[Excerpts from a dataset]
>>>>

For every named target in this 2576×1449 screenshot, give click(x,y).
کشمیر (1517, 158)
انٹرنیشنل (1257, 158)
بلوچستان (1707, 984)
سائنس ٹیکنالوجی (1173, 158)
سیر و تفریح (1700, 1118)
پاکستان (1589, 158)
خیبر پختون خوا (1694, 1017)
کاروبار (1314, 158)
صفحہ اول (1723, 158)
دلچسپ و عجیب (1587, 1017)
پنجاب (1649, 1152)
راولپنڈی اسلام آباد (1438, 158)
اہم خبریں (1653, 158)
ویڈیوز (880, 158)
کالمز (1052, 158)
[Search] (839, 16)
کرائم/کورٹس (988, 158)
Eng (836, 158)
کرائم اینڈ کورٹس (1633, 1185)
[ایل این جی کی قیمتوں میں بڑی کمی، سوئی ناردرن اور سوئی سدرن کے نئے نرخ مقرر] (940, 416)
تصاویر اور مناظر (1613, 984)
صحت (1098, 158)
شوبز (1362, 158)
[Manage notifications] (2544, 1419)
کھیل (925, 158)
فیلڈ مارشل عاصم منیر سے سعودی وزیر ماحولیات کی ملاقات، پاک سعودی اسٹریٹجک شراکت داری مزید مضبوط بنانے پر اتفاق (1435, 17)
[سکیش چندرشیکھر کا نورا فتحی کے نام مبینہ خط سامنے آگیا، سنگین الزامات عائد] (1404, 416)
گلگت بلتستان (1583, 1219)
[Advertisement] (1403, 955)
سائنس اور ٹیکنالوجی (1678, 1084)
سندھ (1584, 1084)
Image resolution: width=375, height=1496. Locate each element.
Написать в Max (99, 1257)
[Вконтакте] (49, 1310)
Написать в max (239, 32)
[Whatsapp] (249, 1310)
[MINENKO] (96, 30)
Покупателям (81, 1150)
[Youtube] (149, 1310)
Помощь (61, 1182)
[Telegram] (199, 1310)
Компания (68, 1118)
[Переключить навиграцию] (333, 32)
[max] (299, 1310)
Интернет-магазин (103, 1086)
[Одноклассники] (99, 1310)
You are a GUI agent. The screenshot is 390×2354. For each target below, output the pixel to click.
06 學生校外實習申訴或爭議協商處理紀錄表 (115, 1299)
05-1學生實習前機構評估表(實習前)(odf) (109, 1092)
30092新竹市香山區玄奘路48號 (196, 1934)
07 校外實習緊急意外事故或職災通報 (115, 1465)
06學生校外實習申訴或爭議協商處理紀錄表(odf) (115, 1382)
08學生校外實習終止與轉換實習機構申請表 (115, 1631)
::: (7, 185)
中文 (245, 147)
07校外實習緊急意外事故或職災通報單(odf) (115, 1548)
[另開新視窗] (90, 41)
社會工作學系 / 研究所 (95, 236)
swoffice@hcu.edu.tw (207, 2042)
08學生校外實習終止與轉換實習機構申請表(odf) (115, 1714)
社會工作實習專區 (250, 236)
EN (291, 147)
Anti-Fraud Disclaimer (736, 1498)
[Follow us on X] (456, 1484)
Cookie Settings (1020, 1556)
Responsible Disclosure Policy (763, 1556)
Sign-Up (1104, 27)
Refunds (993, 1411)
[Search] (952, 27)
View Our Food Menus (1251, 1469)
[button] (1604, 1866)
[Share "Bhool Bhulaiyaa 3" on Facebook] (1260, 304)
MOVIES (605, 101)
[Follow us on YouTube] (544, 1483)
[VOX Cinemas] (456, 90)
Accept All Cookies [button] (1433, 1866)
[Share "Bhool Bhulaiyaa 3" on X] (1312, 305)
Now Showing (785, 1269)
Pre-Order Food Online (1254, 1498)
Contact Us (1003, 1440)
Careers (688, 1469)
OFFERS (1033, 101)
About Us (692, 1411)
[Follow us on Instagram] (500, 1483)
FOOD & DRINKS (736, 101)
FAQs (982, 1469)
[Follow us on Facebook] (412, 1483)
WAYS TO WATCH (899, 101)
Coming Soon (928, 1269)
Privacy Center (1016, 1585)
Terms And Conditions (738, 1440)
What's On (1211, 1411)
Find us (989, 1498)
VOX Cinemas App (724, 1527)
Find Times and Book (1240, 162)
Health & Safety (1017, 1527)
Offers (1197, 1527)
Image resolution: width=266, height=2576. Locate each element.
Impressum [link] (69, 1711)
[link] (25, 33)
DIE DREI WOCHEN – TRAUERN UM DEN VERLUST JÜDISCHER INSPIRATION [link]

<<<<

- _Task requirements_
Retype, exactly and in full, the lines above from the one containing "Sign-Up (1104, 27)" through the one containing "Privacy Center (1016, 1585)".

- _Exercise output_
Sign-Up (1104, 27)
Refunds (993, 1411)
[Search] (952, 27)
View Our Food Menus (1251, 1469)
[button] (1604, 1866)
[Share "Bhool Bhulaiyaa 3" on Facebook] (1260, 304)
MOVIES (605, 101)
[Follow us on YouTube] (544, 1483)
[VOX Cinemas] (456, 90)
Accept All Cookies [button] (1433, 1866)
[Share "Bhool Bhulaiyaa 3" on X] (1312, 305)
Now Showing (785, 1269)
Pre-Order Food Online (1254, 1498)
Contact Us (1003, 1440)
Careers (688, 1469)
OFFERS (1033, 101)
About Us (692, 1411)
[Follow us on Instagram] (500, 1483)
FOOD & DRINKS (736, 101)
FAQs (982, 1469)
[Follow us on Facebook] (412, 1483)
WAYS TO WATCH (899, 101)
Coming Soon (928, 1269)
Privacy Center (1016, 1585)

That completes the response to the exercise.